Written task:
Render every line of the listing below as a JSON array of strings, one string per line, and omit blank lines.

++++++

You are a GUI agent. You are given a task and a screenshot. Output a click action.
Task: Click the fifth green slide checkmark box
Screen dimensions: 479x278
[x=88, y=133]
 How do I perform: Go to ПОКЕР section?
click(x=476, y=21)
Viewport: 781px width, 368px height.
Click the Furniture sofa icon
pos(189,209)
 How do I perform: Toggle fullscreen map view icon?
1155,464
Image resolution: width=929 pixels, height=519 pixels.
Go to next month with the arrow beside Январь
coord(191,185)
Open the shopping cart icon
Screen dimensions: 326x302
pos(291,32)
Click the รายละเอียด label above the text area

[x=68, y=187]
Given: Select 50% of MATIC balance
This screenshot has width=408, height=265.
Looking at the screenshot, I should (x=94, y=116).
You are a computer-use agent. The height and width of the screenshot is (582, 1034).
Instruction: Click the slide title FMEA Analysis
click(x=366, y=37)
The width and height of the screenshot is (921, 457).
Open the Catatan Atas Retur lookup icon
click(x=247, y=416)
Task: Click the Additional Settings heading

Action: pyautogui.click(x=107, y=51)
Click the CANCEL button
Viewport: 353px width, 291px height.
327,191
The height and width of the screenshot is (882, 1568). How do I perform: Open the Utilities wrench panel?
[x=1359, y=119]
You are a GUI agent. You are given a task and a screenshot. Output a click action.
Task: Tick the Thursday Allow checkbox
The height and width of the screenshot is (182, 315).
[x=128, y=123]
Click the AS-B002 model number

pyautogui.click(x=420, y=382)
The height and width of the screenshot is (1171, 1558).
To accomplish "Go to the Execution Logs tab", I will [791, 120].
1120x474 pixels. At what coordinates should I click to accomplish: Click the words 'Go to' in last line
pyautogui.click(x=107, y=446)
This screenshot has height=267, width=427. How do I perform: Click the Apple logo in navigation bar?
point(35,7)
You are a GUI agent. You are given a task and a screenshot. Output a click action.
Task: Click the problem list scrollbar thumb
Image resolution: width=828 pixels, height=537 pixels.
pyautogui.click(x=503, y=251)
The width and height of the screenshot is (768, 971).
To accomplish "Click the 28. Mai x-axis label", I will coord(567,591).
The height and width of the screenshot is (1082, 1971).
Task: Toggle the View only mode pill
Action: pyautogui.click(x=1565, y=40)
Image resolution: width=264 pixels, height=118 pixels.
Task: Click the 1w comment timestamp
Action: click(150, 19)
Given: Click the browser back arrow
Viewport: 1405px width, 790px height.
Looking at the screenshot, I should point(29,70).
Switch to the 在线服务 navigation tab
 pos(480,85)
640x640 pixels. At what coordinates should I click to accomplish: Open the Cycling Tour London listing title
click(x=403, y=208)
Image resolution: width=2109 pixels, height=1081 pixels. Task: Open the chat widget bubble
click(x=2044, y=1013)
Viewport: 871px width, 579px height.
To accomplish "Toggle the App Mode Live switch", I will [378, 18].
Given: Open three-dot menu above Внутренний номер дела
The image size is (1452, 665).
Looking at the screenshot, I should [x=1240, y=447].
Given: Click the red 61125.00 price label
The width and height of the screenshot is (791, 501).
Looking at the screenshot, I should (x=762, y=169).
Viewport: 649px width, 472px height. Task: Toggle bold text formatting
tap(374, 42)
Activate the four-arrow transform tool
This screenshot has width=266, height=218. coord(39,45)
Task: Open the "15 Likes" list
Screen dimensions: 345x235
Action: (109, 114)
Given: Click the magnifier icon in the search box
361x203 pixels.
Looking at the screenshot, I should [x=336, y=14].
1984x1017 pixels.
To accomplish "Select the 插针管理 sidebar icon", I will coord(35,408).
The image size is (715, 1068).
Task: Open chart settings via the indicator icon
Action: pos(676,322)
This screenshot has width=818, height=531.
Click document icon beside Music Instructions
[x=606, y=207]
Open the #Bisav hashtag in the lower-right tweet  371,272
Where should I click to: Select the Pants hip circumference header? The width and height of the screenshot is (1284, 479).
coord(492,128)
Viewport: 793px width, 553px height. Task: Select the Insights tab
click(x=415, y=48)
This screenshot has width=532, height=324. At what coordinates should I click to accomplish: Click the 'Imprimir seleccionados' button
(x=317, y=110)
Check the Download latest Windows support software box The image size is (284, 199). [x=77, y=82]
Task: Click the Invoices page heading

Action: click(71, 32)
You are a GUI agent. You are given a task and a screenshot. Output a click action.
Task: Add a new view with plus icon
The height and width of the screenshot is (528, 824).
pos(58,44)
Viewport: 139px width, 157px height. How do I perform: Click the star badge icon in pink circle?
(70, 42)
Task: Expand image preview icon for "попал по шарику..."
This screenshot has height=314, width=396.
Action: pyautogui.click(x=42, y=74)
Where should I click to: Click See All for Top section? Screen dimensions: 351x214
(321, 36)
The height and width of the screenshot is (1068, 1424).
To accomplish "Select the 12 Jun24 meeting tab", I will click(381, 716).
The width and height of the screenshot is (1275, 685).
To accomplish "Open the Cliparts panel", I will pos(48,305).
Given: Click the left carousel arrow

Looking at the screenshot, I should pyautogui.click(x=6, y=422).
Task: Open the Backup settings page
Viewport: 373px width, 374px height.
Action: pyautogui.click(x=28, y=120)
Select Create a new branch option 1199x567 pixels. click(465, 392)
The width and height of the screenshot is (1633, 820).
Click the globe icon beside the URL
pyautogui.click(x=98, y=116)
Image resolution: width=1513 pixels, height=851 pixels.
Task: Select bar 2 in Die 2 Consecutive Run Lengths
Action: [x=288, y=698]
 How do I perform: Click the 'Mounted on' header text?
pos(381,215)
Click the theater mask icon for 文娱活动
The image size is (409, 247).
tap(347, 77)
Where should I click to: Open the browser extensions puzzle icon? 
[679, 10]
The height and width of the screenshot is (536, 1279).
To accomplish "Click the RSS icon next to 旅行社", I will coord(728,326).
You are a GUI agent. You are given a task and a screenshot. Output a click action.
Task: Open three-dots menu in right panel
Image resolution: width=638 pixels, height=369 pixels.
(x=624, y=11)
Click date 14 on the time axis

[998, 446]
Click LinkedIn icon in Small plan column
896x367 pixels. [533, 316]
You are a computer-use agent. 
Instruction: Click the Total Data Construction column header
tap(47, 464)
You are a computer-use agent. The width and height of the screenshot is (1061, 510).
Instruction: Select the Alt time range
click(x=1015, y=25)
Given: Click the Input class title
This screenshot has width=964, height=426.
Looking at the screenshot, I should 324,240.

++++++

Written solution:
[
  "You are a GUI agent. You are given a task and a screenshot. Output a click action.",
  "Task: Click the fifth green slide checkmark box",
  "Screen dimensions: 479x278",
  "[x=88, y=133]",
  " How do I perform: Go to ПОКЕР section?",
  "click(x=476, y=21)",
  "Viewport: 781px width, 368px height.",
  "Click the Furniture sofa icon",
  "pos(189,209)",
  " How do I perform: Toggle fullscreen map view icon?",
  "1155,464",
  "Image resolution: width=929 pixels, height=519 pixels.",
  "Go to next month with the arrow beside Январь",
  "coord(191,185)",
  "Open the shopping cart icon",
  "Screen dimensions: 326x302",
  "pos(291,32)",
  "Click the รายละเอียด label above the text area",
  "[x=68, y=187]",
  "Given: Select 50% of MATIC balance",
  "This screenshot has width=408, height=265.",
  "Looking at the screenshot, I should (x=94, y=116).",
  "You are a computer-use agent. The height and width of the screenshot is (582, 1034).",
  "Instruction: Click the slide title FMEA Analysis",
  "click(x=366, y=37)",
  "The width and height of the screenshot is (921, 457).",
  "Open the Catatan Atas Retur lookup icon",
  "click(x=247, y=416)",
  "Task: Click the Additional Settings heading",
  "Action: pyautogui.click(x=107, y=51)",
  "Click the CANCEL button",
  "Viewport: 353px width, 291px height.",
  "327,191",
  "The height and width of the screenshot is (882, 1568). How do I perform: Open the Utilities wrench panel?",
  "[x=1359, y=119]",
  "You are a GUI agent. You are given a task and a screenshot. Output a click action.",
  "Task: Tick the Thursday Allow checkbox",
  "The height and width of the screenshot is (182, 315).",
  "[x=128, y=123]",
  "Click the AS-B002 model number",
  "pyautogui.click(x=420, y=382)",
  "The height and width of the screenshot is (1171, 1558).",
  "To accomplish \"Go to the Execution Logs tab\", I will [791, 120].",
  "1120x474 pixels. At what coordinates should I click to accomplish: Click the words 'Go to' in last line",
  "pyautogui.click(x=107, y=446)",
  "This screenshot has height=267, width=427. How do I perform: Click the Apple logo in navigation bar?",
  "point(35,7)",
  "You are a GUI agent. You are given a task and a screenshot. Output a click action.",
  "Task: Click the problem list scrollbar thumb",
  "Image resolution: width=828 pixels, height=537 pixels.",
  "pyautogui.click(x=503, y=251)",
  "The width and height of the screenshot is (768, 971).",
  "To accomplish \"Click the 28. Mai x-axis label\", I will coord(567,591).",
  "The height and width of the screenshot is (1082, 1971).",
  "Task: Toggle the View only mode pill",
  "Action: pyautogui.click(x=1565, y=40)",
  "Image resolution: width=264 pixels, height=118 pixels.",
  "Task: Click the 1w comment timestamp",
  "Action: click(150, 19)",
  "Given: Click the browser back arrow",
  "Viewport: 1405px width, 790px height.",
  "Looking at the screenshot, I should point(29,70).",
  "Switch to the 在线服务 navigation tab",
  " pos(480,85)",
  "640x640 pixels. At what coordinates should I click to accomplish: Open the Cycling Tour London listing title",
  "click(x=403, y=208)",
  "Image resolution: width=2109 pixels, height=1081 pixels. Task: Open the chat widget bubble",
  "click(x=2044, y=1013)",
  "Viewport: 871px width, 579px height.",
  "To accomplish \"Toggle the App Mode Live switch\", I will [378, 18].",
  "Given: Open three-dot menu above Внутренний номер дела",
  "The image size is (1452, 665).",
  "Looking at the screenshot, I should [x=1240, y=447].",
  "Given: Click the red 61125.00 price label",
  "The width and height of the screenshot is (791, 501).",
  "Looking at the screenshot, I should (x=762, y=169).",
  "Viewport: 649px width, 472px height. Task: Toggle bold text formatting",
  "tap(374, 42)",
  "Activate the four-arrow transform tool",
  "This screenshot has width=266, height=218. coord(39,45)",
  "Task: Open the \"15 Likes\" list",
  "Screen dimensions: 345x235",
  "Action: (109, 114)",
  "Given: Click the magnifier icon in the search box",
  "361x203 pixels.",
  "Looking at the screenshot, I should [x=336, y=14].",
  "1984x1017 pixels.",
  "To accomplish \"Select the 插针管理 sidebar icon\", I will coord(35,408).",
  "The image size is (715, 1068).",
  "Task: Open chart settings via the indicator icon",
  "Action: pos(676,322)",
  "This screenshot has width=818, height=531.",
  "Click document icon beside Music Instructions",
  "[x=606, y=207]",
  "Open the #Bisav hashtag in the lower-right tweet  371,272",
  "Where should I click to: Select the Pants hip circumference header? The width and height of the screenshot is (1284, 479).",
  "coord(492,128)",
  "Viewport: 793px width, 553px height. Task: Select the Insights tab",
  "click(x=415, y=48)",
  "This screenshot has width=532, height=324. At what coordinates should I click to accomplish: Click the 'Imprimir seleccionados' button",
  "(x=317, y=110)",
  "Check the Download latest Windows support software box The image size is (284, 199). [x=77, y=82]",
  "Task: Click the Invoices page heading",
  "Action: click(71, 32)",
  "You are a GUI agent. You are given a task and a screenshot. Output a click action.",
  "Task: Add a new view with plus icon",
  "The height and width of the screenshot is (528, 824).",
  "pos(58,44)",
  "Viewport: 139px width, 157px height. How do I perform: Click the star badge icon in pink circle?",
  "(70, 42)",
  "Task: Expand image preview icon for \"попал по шарику...\"",
  "This screenshot has height=314, width=396.",
  "Action: pyautogui.click(x=42, y=74)",
  "Where should I click to: Click See All for Top section? Screen dimensions: 351x214",
  "(321, 36)",
  "The height and width of the screenshot is (1068, 1424).",
  "To accomplish \"Select the 12 Jun24 meeting tab\", I will click(381, 716).",
  "The width and height of the screenshot is (1275, 685).",
  "To accomplish \"Open the Cliparts panel\", I will pos(48,305).",
  "Given: Click the left carousel arrow",
  "Looking at the screenshot, I should pyautogui.click(x=6, y=422).",
  "Task: Open the Backup settings page",
  "Viewport: 373px width, 374px height.",
  "Action: pyautogui.click(x=28, y=120)",
  "Select Create a new branch option 1199x567 pixels. click(465, 392)",
  "The width and height of the screenshot is (1633, 820).",
  "Click the globe icon beside the URL",
  "pyautogui.click(x=98, y=116)",
  "Image resolution: width=1513 pixels, height=851 pixels.",
  "Task: Select bar 2 in Die 2 Consecutive Run Lengths",
  "Action: [x=288, y=698]",
  " How do I perform: Click the 'Mounted on' header text?",
  "pos(381,215)",
  "Click the theater mask icon for 文娱活动",
  "The image size is (409, 247).",
  "tap(347, 77)",
  "Where should I click to: Open the browser extensions puzzle icon? ",
  "[679, 10]",
  "The height and width of the screenshot is (536, 1279).",
  "To accomplish \"Click the RSS icon next to 旅行社\", I will coord(728,326).",
  "You are a GUI agent. You are given a task and a screenshot. Output a click action.",
  "Task: Open three-dots menu in right panel",
  "Image resolution: width=638 pixels, height=369 pixels.",
  "(x=624, y=11)",
  "Click date 14 on the time axis",
  "[998, 446]",
  "Click LinkedIn icon in Small plan column",
  "896x367 pixels. [533, 316]",
  "You are a computer-use agent. ",
  "Instruction: Click the Total Data Construction column header",
  "tap(47, 464)",
  "You are a computer-use agent. The width and height of the screenshot is (1061, 510).",
  "Instruction: Select the Alt time range",
  "click(x=1015, y=25)",
  "Given: Click the Input class title",
  "This screenshot has width=964, height=426.",
  "Looking at the screenshot, I should 324,240."
]